Honorific Prefix: | Servant of God |
Honorific Suffix: | RNDM |
Birth Name: | Adèle Euphrasie Barbier |
Birth Date: | 1829 1, df=yes |
Birth Place: | Caen, Calvados, France |
Death Place: | Sturry, Kent, England, United Kingdom |
Adèle Euphrasie Barbier (religious name Mother Mary of the Heart of Jesus) (4 January 1829 – 18 January 1893) was a New Zealand Roman Catholic religious sister, teacher and founder of a congregation of religious sisters.
Adèle was born in Caen, France, on 4 January 1829. Adèle Euphrasie Barbier was the founder of Congregation of Our Lady of the Missions.[1] She worked in a laundry when she was 13 and opened her own laundry at home when she was 17.

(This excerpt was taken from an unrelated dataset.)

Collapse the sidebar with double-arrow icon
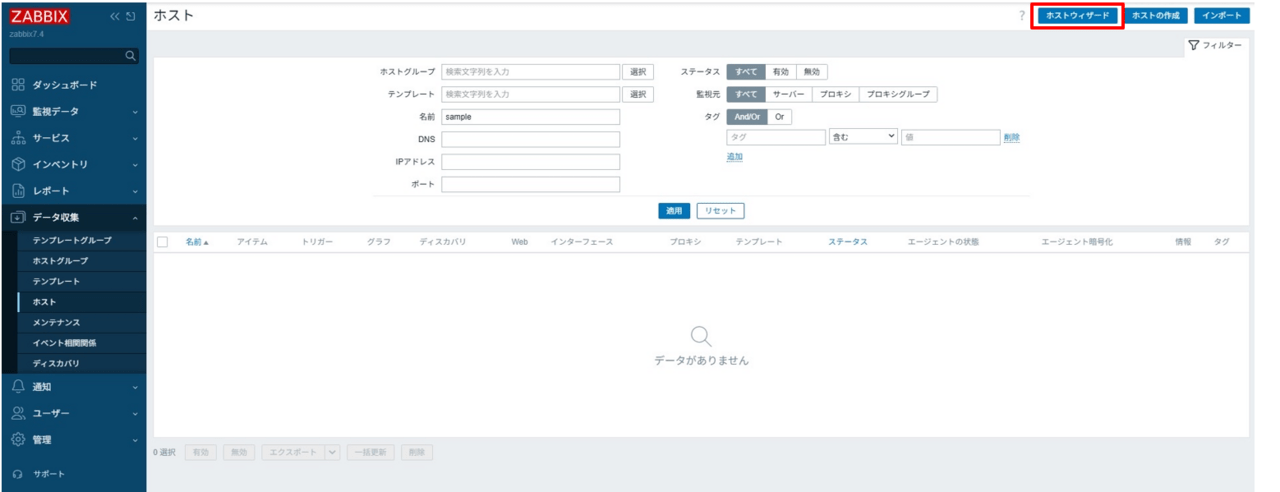point(115,16)
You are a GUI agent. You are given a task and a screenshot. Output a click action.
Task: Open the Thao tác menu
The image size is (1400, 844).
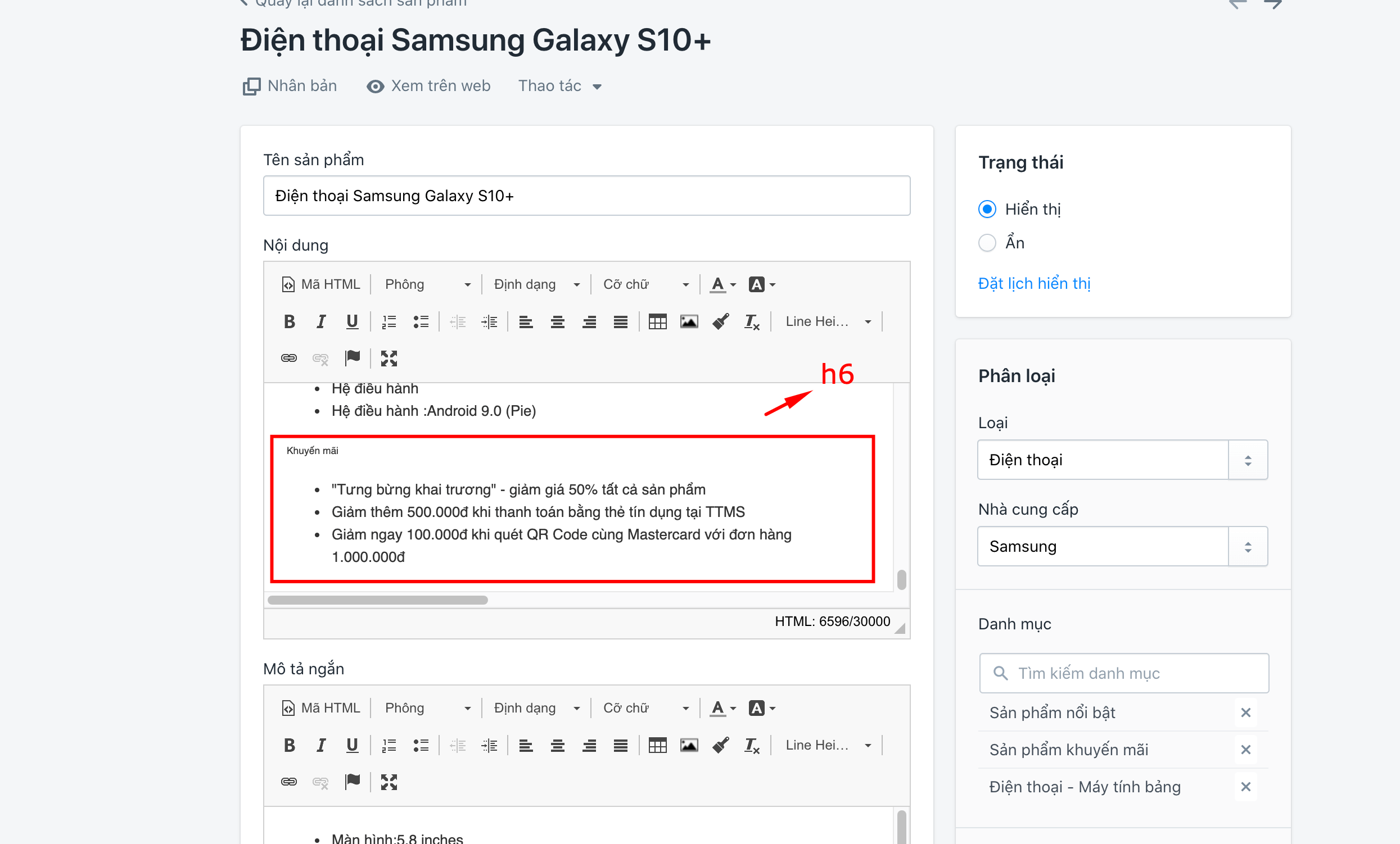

Ever since she was a little girl Euphrasie had wanted to be a missionary.[2] At 19 years of age she set off to Paris to join the congregation of the Sisters of Calvary which was just founded in 1840 by Fr Nicolas Chantome. On 6 August 1849 she became Sister Marie of the Heart of Jesus.[3]
In 1851, she travelled to London to learn English, in preparation for her missionary work. In 1860, she took over the Catherine Boys orphanage in Rectory Road, Deal, Kent, founding a convent which later ran St Ethelburga's and St. Mary's schools.[4]
From 1872-1886, she lived and worked in New Zealand, founding convents, schools and orphanages across the country.
With three other sisters, she founded St Mary's Cathedral School in 1884 in Hamilton, which became Marian Catholic School on merging with Marist Intermediate in 1989.[5]
She died at St Ann's Convent in Westbere, Kent, England on 18 January 1893.